Arms-Sales Whistleblower Stands Firm Against ANC MPs

Wyndham Hartley

Cape Town — African National Congress (ANC) suggestions

that he had broken the law and threats to have him removed

from the defence committee have failed to bully

Democratic Alliance MP David Maynier into revealing

his sources in the continuing "dodgy arms deals" saga

Two weeks ago, Maynier earned the wrath of the ANC

by going public with information about the sale of arms

to countries with dubious human rights records -- Iran,

Libya, Syria, Zimbabwe and North Korea -- and

some pending sales that could be approved soon.

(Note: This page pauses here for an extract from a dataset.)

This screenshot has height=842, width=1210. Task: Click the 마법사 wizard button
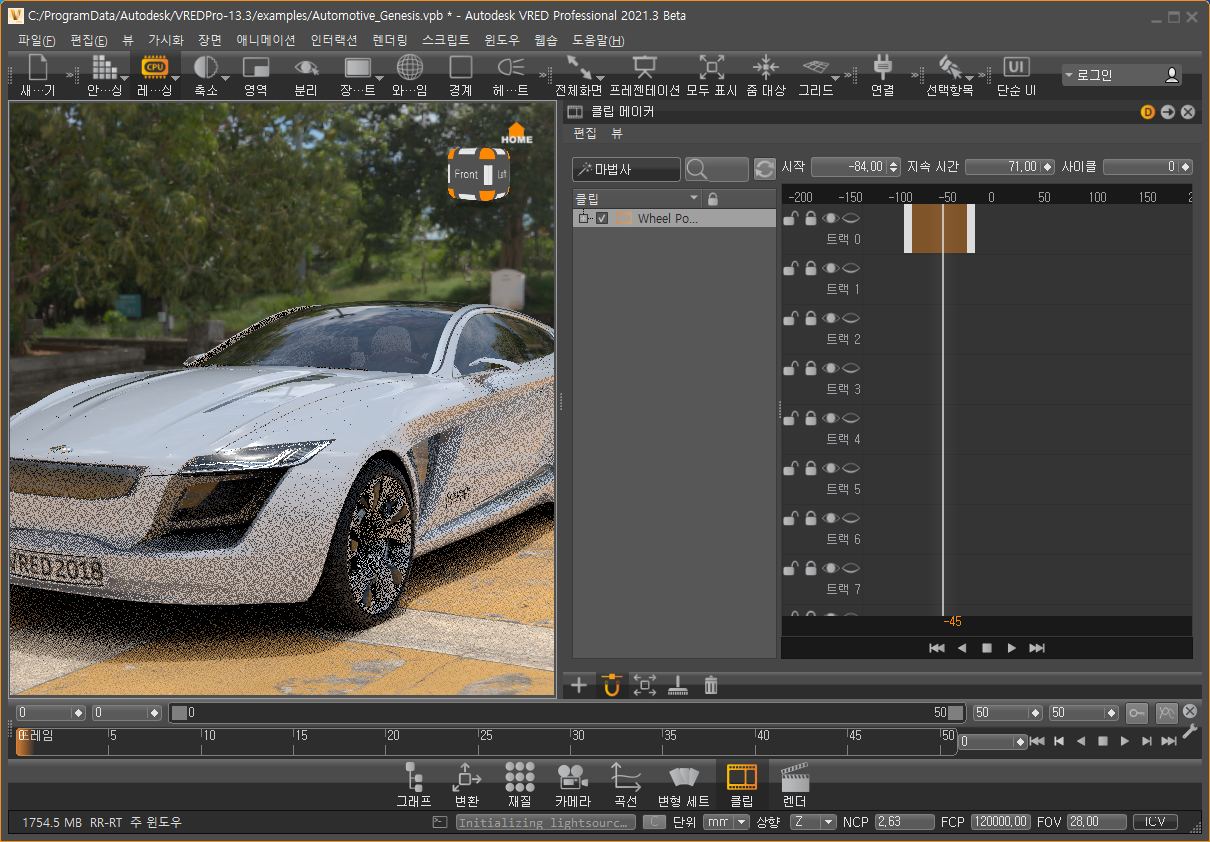626,169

His contention that there was a crisis in

the National Conventional Arms Control

Committee (NCACC), and that some of the deals

had been illegally approved by officials, prompted

the committee chairman, Justice Minister Jeff Radebe ,

to deny the claims of illegality in a press conference

and Parliament's defence committee to discuss

the matter at a special meeting yesterday.

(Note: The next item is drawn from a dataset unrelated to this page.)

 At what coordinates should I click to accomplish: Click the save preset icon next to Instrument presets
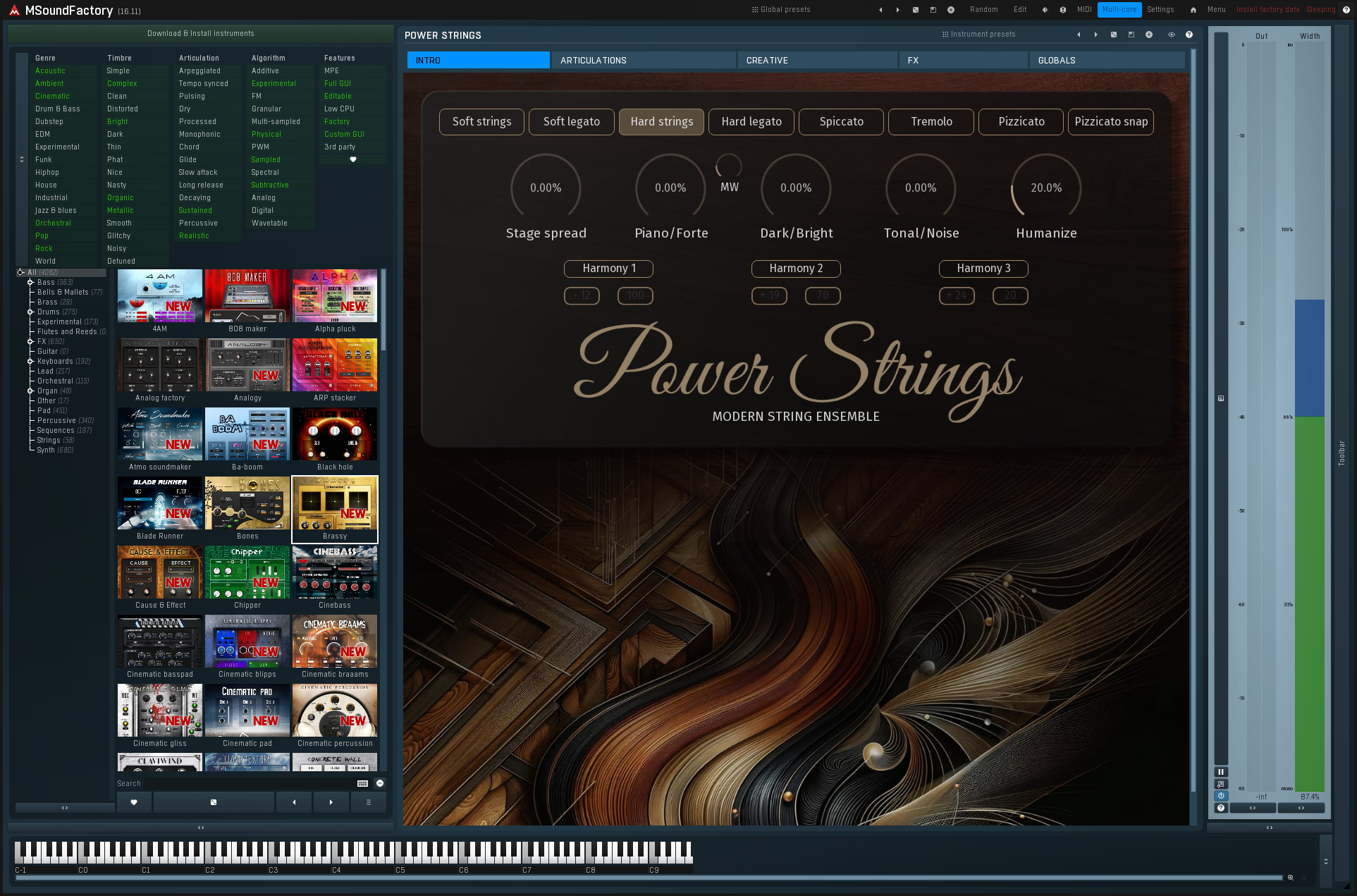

In that meeting, despite a battering from ANC MPs,

Maynier refused to divulge his sources and insisted

that it should be Radebe and the NCACC

"in the dock" and not himself.

Most ANC MPs said that Maynier had broken

protocol in going public before placing

the information before the defence committee.

One ANC MP, Stella Ndabeni, after repeatedly

asking Maynier to divulge his sources insisted

that the information had to have been

illegally obtained and that it was also

illegal for Maynier to make such information public.

She called for the defence committee to

ask speaker Max Sisulu to have Maynier

removed from the defence committee.

ANC MPs also complained that the news of

the arms sales -- glide bombs and grenade launchers

to Libya, grenade launchers to Syria, and

grenade launchers and assault rifles to Venezuela,

as well as pending sales of aviator G-suits to Iran,

sniper rifles to Syria, and

ammunition to Zimbabwe -- put SA in a bad light.

Freedom Front MP Pieter Groenewald told

the defence committee nothing could be done

until the committee had a legal opinion and

until the NCACC had appeared before it

to explain itself.

Committee chairman Mnyamezeli Booi said

both would happen, and he would approach

Sisulu for political and legal guidance as

the Maynier disclosures were unprecedented.

Clearly the ANC wants to punish Maynier

but is unsure how to go about it.

A statement from the office of ANC chief whip

Mathole Motshekga insisted that Maynier had

broken the law by disclosing the business of the NCACC.

"On Monday, caucus called on Parliament to investigate

the legality of Maynier's action.

Notwithstanding the authenticity or lack thereof of

the report's contents, we believe that by making

public information detailing various arms deals

between our country and other states cannot be

in the best interest of the country's national security."

The statement and Booi said that in the past,

South Africans had fallen prey

to "information pedlars" and this could not

be allowed to happen again .

Maynier insisted Radebe had virtually confirmed

his claims in his press conference and interviews.